Requirements
- Familiar in distributed systems, with at least 2+ years of backend engineering experience (Java, Go, or similar)
- Familiar with service-oriented architectures (SOA) and inter-service communication using gRPC or REST
- Good understanding of AWS (or other hyperscalers), cloud networking, and infrastructure-as-code patterns
- Comfortable working in high-scale environments with millions of events and alerts per day
- A strong communicator, collaborator, and a problem solver
What the job involves
- The database market is massive and MongoDB is at the forefront of its disruption. At MongoDB, we are transforming how developers build and run applications.

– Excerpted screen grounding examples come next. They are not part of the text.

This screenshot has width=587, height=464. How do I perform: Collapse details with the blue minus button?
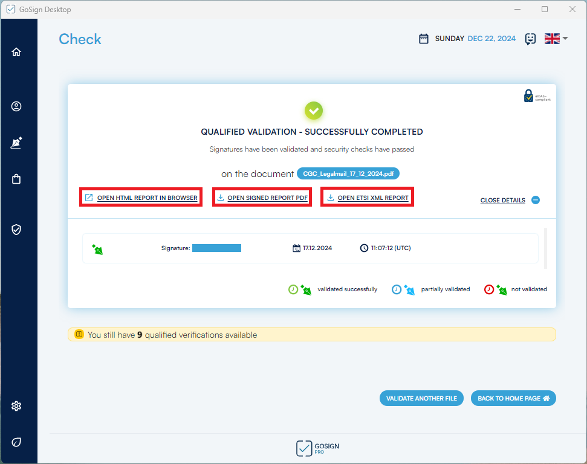tap(536, 200)
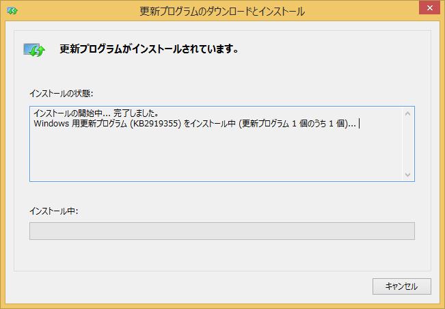Click the 更新プログラムがインストールされています heading
445x309 pixels.
(x=148, y=49)

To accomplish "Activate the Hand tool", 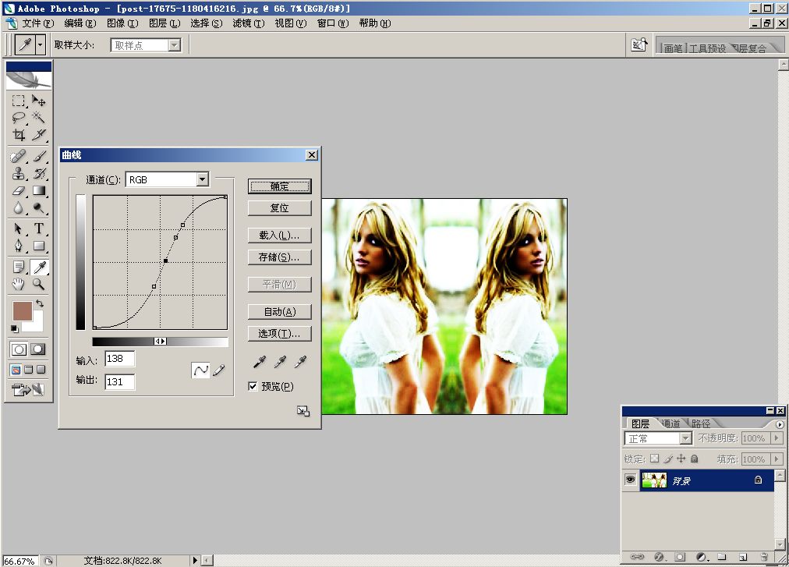I will click(19, 285).
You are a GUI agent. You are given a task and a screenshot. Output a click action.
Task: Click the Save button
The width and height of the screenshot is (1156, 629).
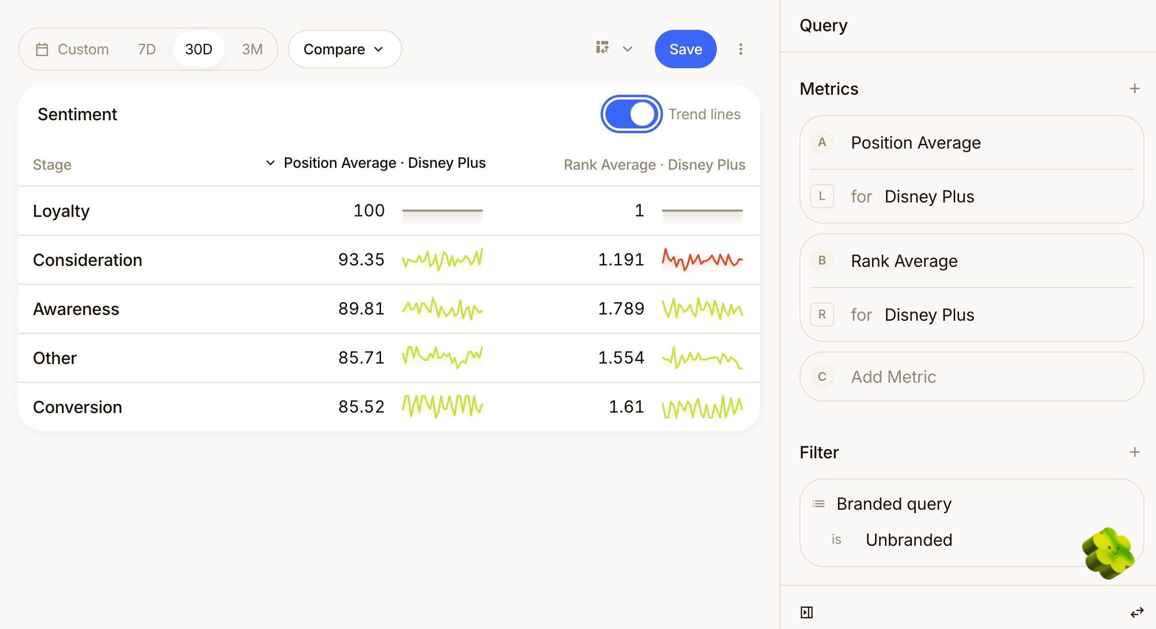(x=686, y=50)
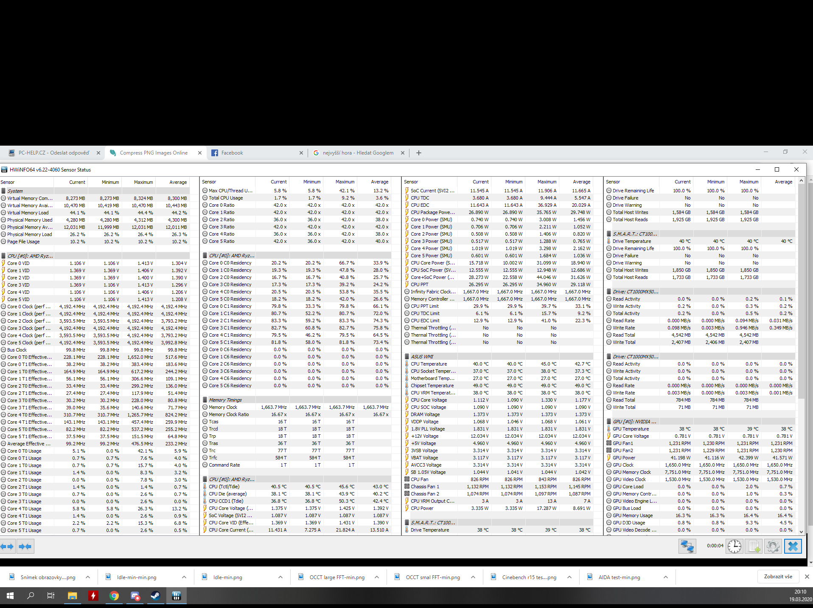Click the shrink columns arrows button
The height and width of the screenshot is (608, 813).
click(25, 546)
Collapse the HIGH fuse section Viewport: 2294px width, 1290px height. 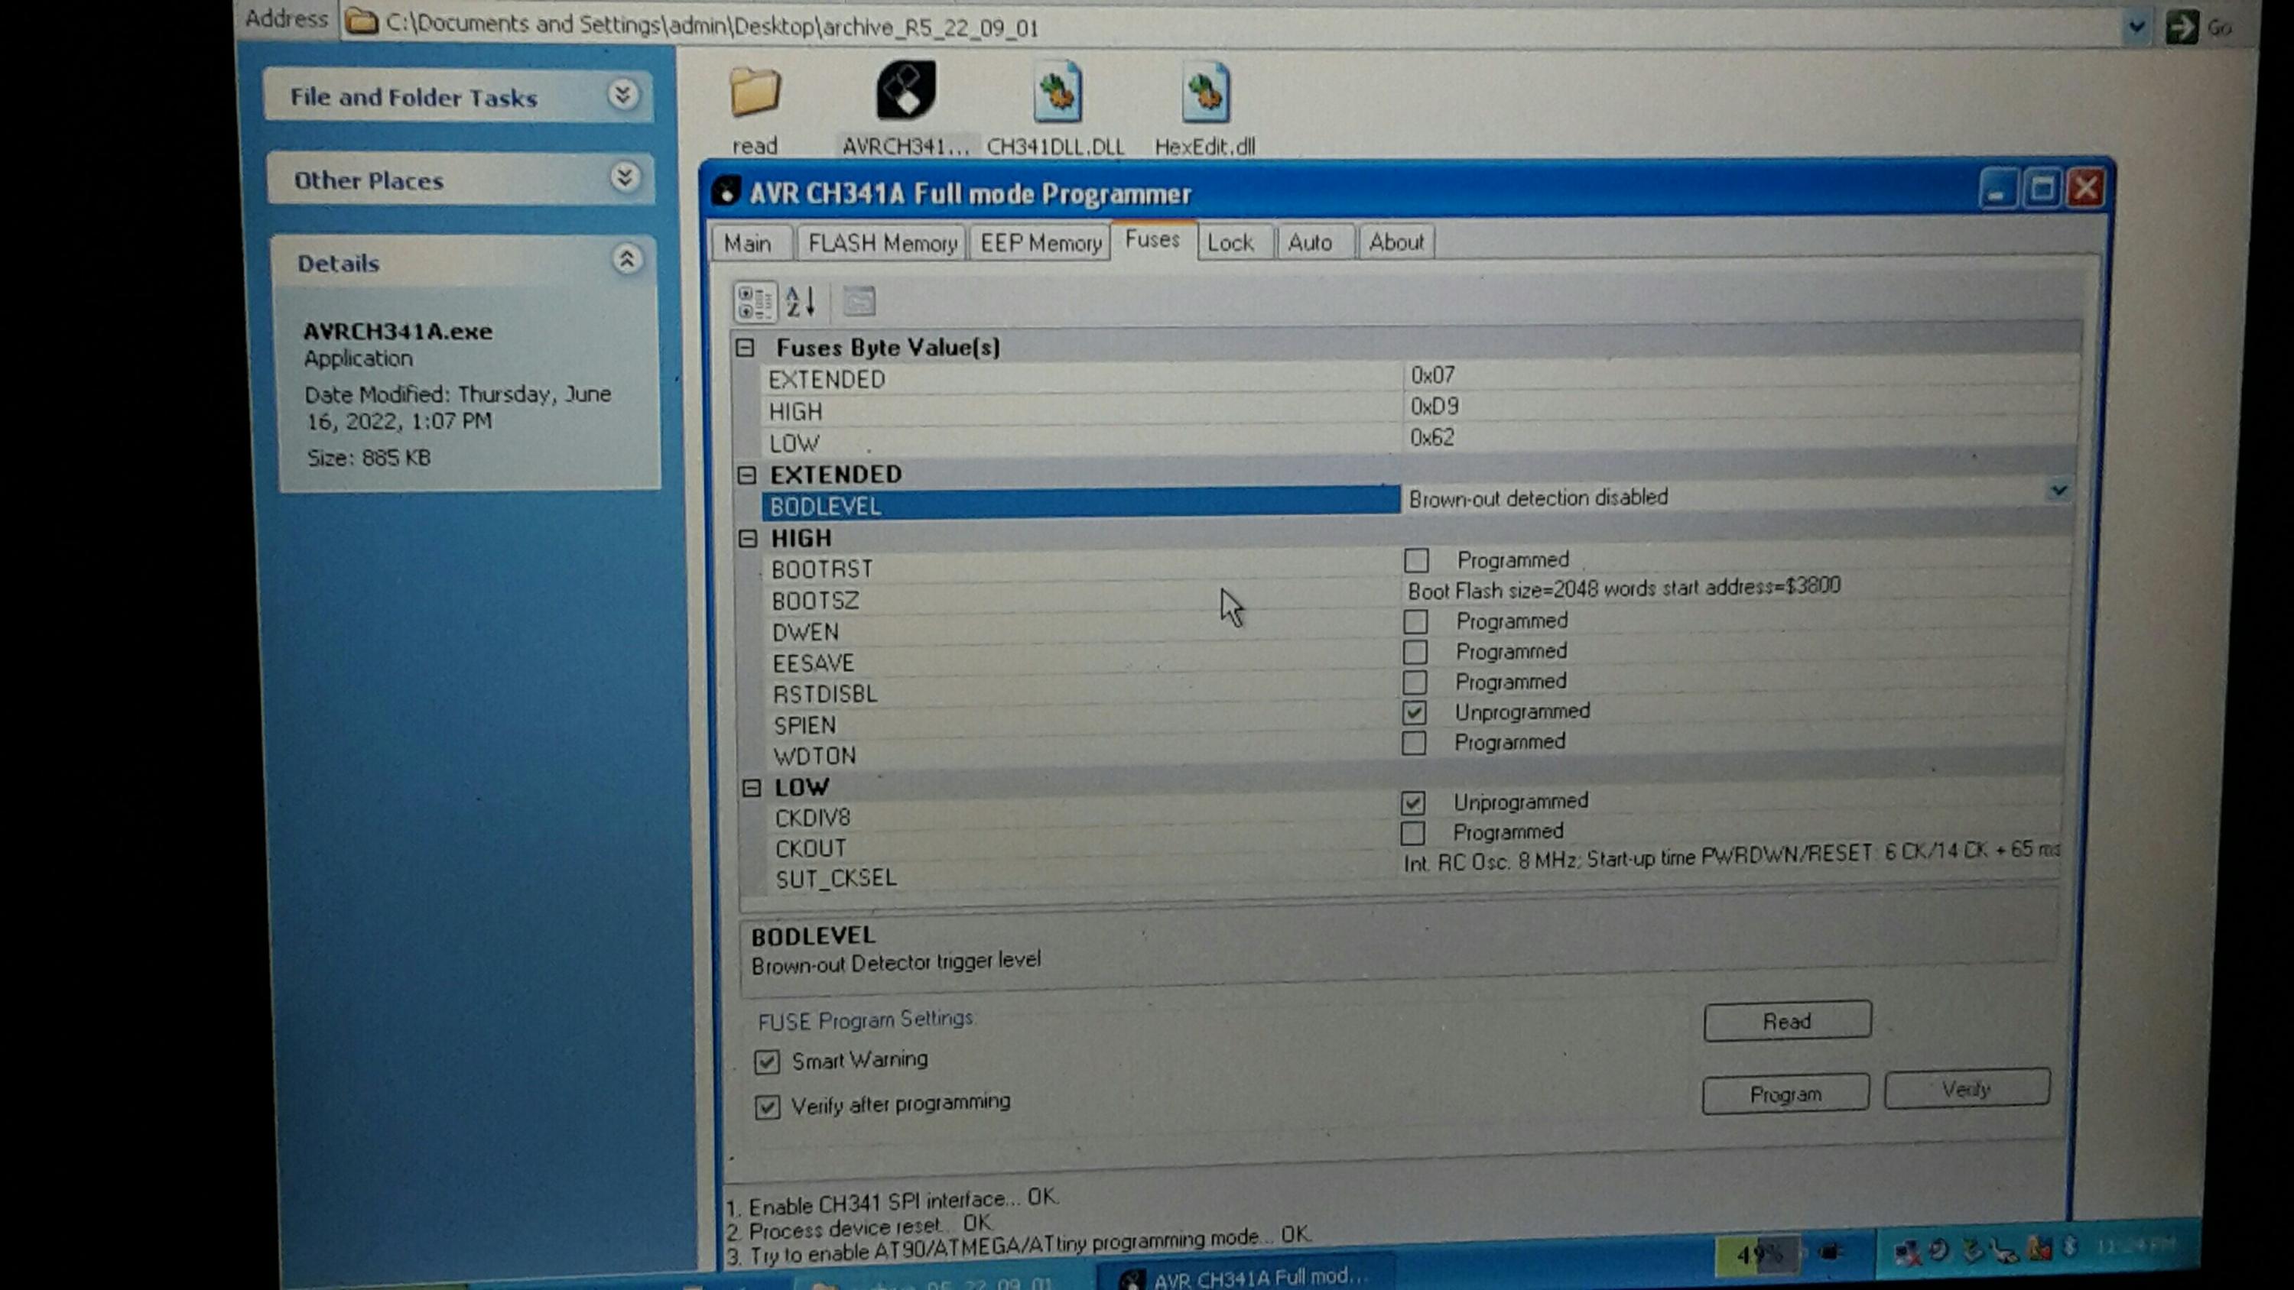748,539
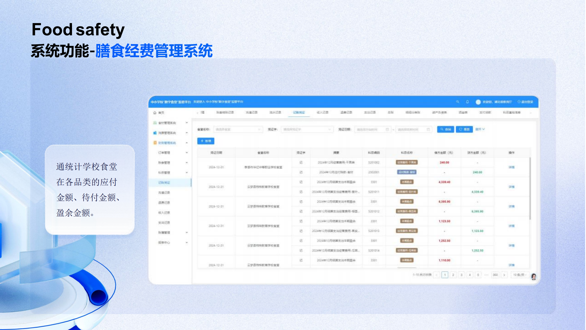Open the notification bell icon
The height and width of the screenshot is (330, 586).
[467, 102]
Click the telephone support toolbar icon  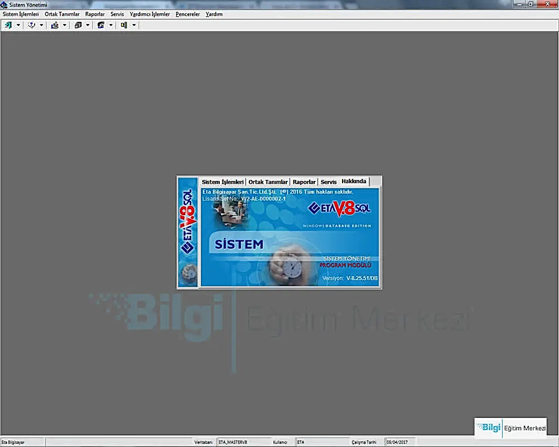coord(101,25)
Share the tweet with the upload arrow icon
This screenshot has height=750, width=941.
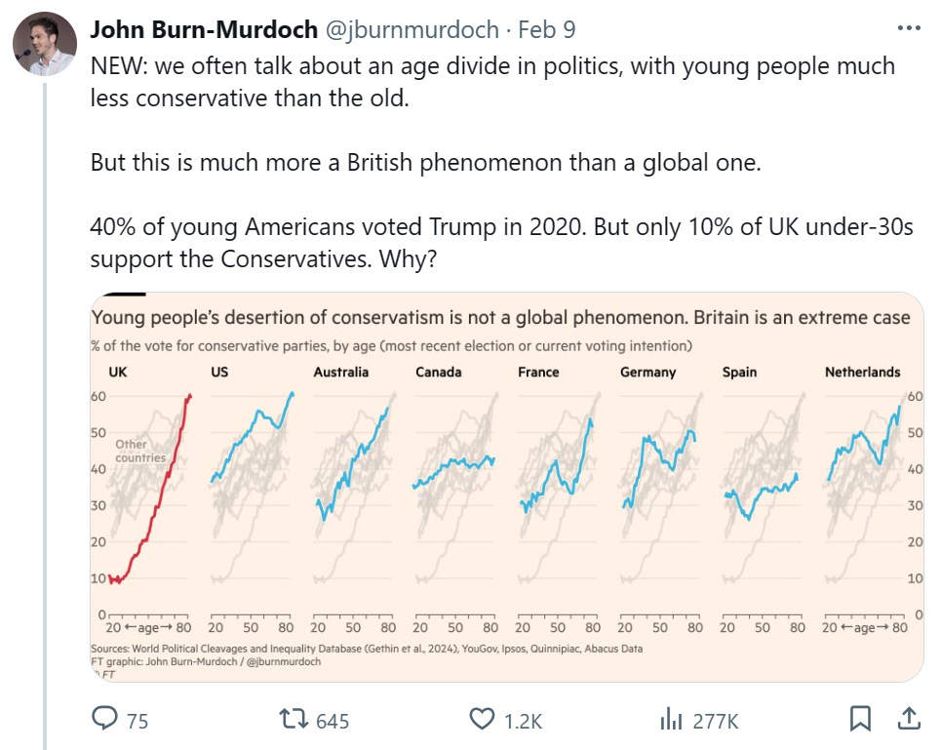pyautogui.click(x=909, y=718)
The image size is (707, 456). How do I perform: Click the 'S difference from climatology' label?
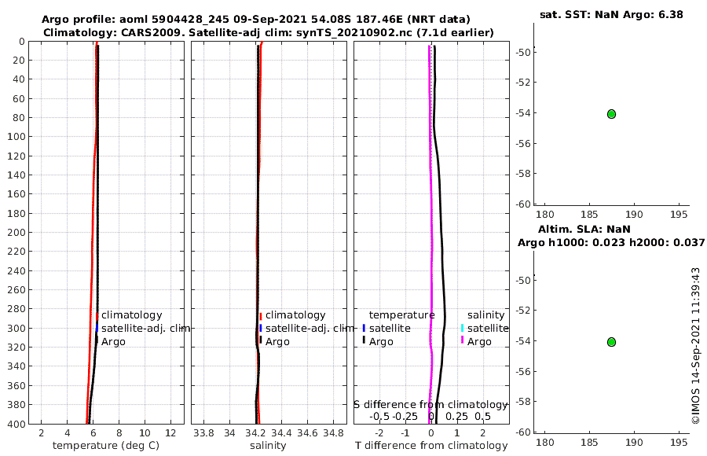[430, 404]
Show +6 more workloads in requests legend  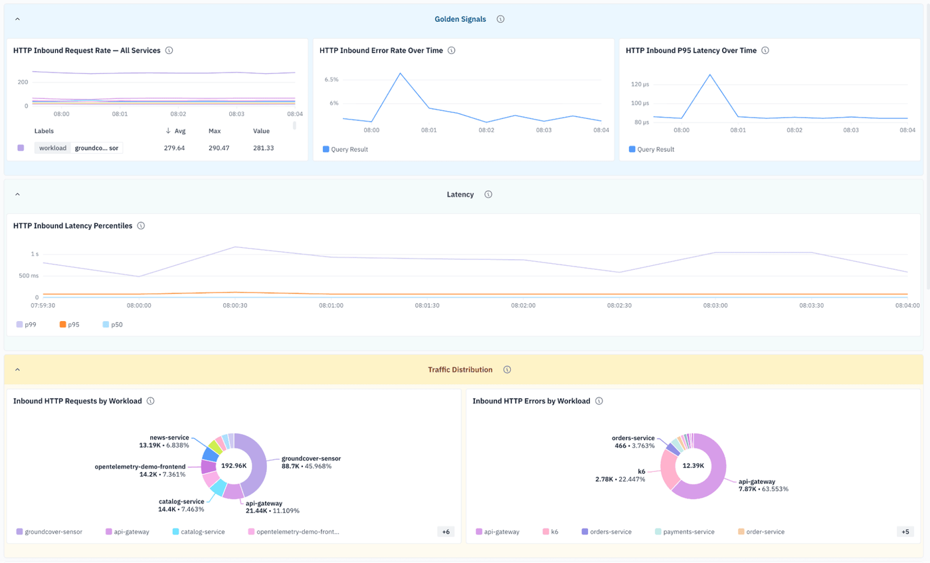(x=446, y=532)
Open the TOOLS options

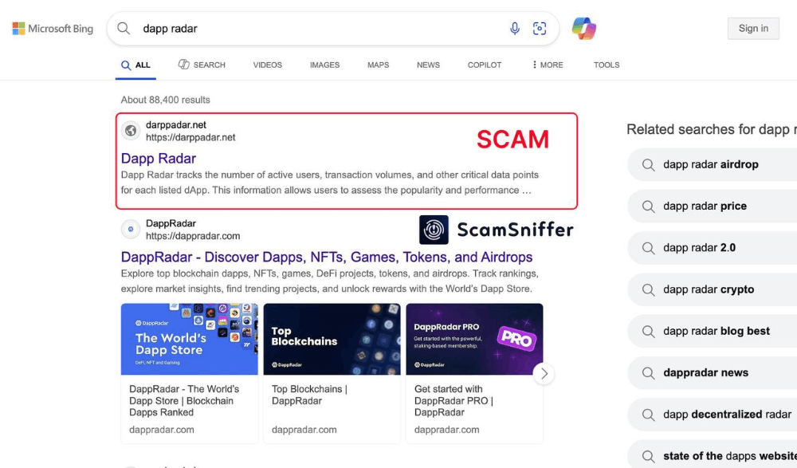607,65
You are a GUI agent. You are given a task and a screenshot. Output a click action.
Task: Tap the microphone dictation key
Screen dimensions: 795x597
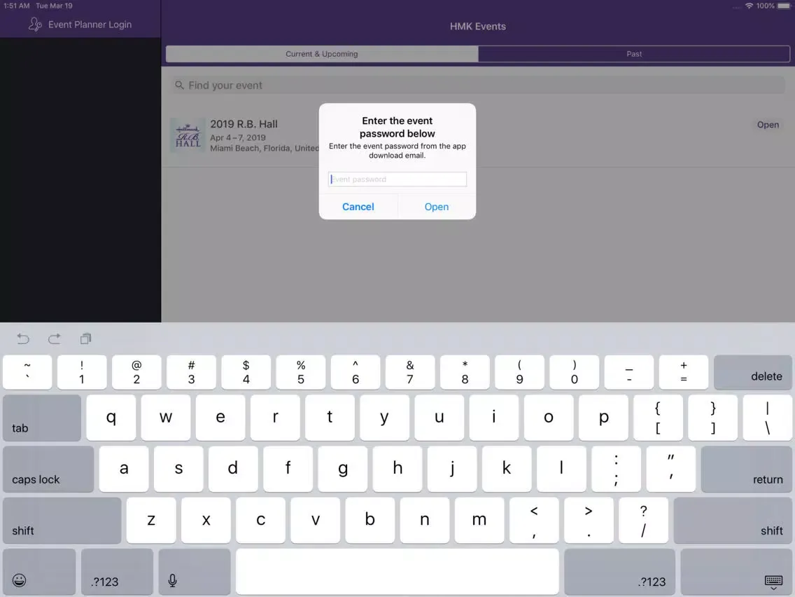172,580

Our distributed systems power mission-critical services used by thousands of customers around the globe
- We are looking for a Software Engineer to join the Cloud Core Alerts Platform team, building scalable, fault-tolerant, and highly available systems that process millions of events and alerts in real time
- Alert Streaming Systems: Real-time alerting pipelines using Apache Flink and Amazon Kinesis, delivering critical insights for MongoDB Atlas customers
- Event Systems: SOA-based event platforms leveraging gRPC and streaming architectures to power the MongoDB activity feed at scale
- Communication Systems: Distributed services to deliver alert notifications through multiple channels (email, SMS, Slack, PagerDuty) with reliability and resilience
- Third-Party Integrations: Securely managing customer credentials and integrating with external observability providers, ensuring encryption at rest and in transit
- Cross-team Collaboration: Partnering with the broader Customer Observability teams to provide unified telemetry and monitoring experiences
- Design and build distributed systems that process millions of events per second with high availability and low latency
- Lead end-to-end projects from design to production, ensuring scalability, observability, and operational excellence
- Evolve our streaming alerting and eventing platforms, improving reliability, throughput, and developer experience
- Collaborate with cross-functional teams to integrate alerting, event, and communication services into the broader customer observability ecosystem
- Develop secure, multi-tenant integrations with third-party providers, handling sensitive customer credentials safely
- Champion best practices in distributed systems design, including resilience, scalability, and fault tolerance
- Mentor and guide other engineers, sharing expertise on distributed architectures and streaming technologies
- Technologies we use:
- Languages & Frameworks: Java
- Streaming & Messaging: Apache Flink, Amazon Kinesis, Kafka
- Service Frameworks: gRPC, Protobuf, REST
- Datastores: MongoDB, S3
- Cloud & Infrastructure: AWS, Kubernetes, Terraform